ИСХОДНЫЙ ТЕКСТ »
╔══

Непосвящённому читателю эти строки не говорили ни о чём. Ну, выехали камергер Тургенев и капитан корпуса жандармов по своим делам или по казённой надобности, но каждый по своим делам и по разным надобностям. Пункты-то назначения разные… А ехали они на самом деле вместе, по одному делу и в одно и то же место, и при них-то, рядом с ними – в одном обозе или поезде – ехал гроб Пушкина, ехал Пушкин, нёсся, меняя лошадей, вон из города, где его убили. Но как будто не было этого факта, как будто и Пушкина не было: умер – и растворился, исчез бесследно, безымянно, неизвестно куда пропал, как нос с лица майора Ковалёва, о пропаже которого отказались дать объявление в газете.

«Моя жизнь, моё высшее наслаждение умерло с ним. Мои светлые минуты моей жизни были минуты, в которые я творил. Когда я творил, я видел перед собою только Пушкина. Ничто мне были все толки, я плевал на презренную чернь, известную под именем публики; мне дорого было его вечное и непреложное слово».

╚══

ИСХОДНЫЕ ДАННЫЕ »
╔══

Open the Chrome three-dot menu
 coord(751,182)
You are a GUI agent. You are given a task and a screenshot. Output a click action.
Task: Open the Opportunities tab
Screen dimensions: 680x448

╚══

ЗАДАНИЯ К УПРАЖНЕНИЮ »
**a.** Кто, согласно отрывку о Пушкине, на самом деле ехал вместе с его гробом?
**b.** Продолжите отрывок о Пушкине с того места, на котором он обрывается.

ОТВЕТЫ ПО ЗАДАНИЯМ »
**a.** Камергер Тургенев и капитан корпуса жандармов.

**b.**
Так писал в марте 1837 года Гоголь Погодину.

Теперь-то он это чувствовал. Пушкин заглянул в его детскую душу, как светлый луч, когда он, едва разбирая слоги, стал читать. Пушкин обогревал своими стихами его юность. Пушкин заставлял тянуться вверх, верить в великое, прекрасное, в искусство, в красоту. Пушкин приласкал его в пору безвестности, пушкинский «Годунов» заменил ему университет. Близость Пушкина, присутствие Пушкина в том же городе, в нескольких минутах ходьбы были радостью. Пушкин был жизнь, надежда и суд – только суд Пушкина он признавал над собой и, восставая на судию, знал: судья есть.

Пушкин был всё для одинокого Гоголя, не имевшего ни света, ни женщины, ни иных житейских наслаждений. Всё отдал он единственной жене своей – Музе, и она-то призвала их обоих пред своё лицо и там, на иной ступени, избрав и отделив от других, поставила рядом.

Со смертью Пушкина Гоголь оставался один. Вот когда почувствовал он полное одиночество своё в литературе и в мире! Вот когда образовалась вокруг истинная пустыня, которую нечем было восполнить! Сбывались слова Белинского, которые в минуту их произнесения тешили его самолюбие: он заступал место Пушкина. Но каким горьким оказался этот шаг! Каким роковым. И какой груз взваливал он на свои плечи!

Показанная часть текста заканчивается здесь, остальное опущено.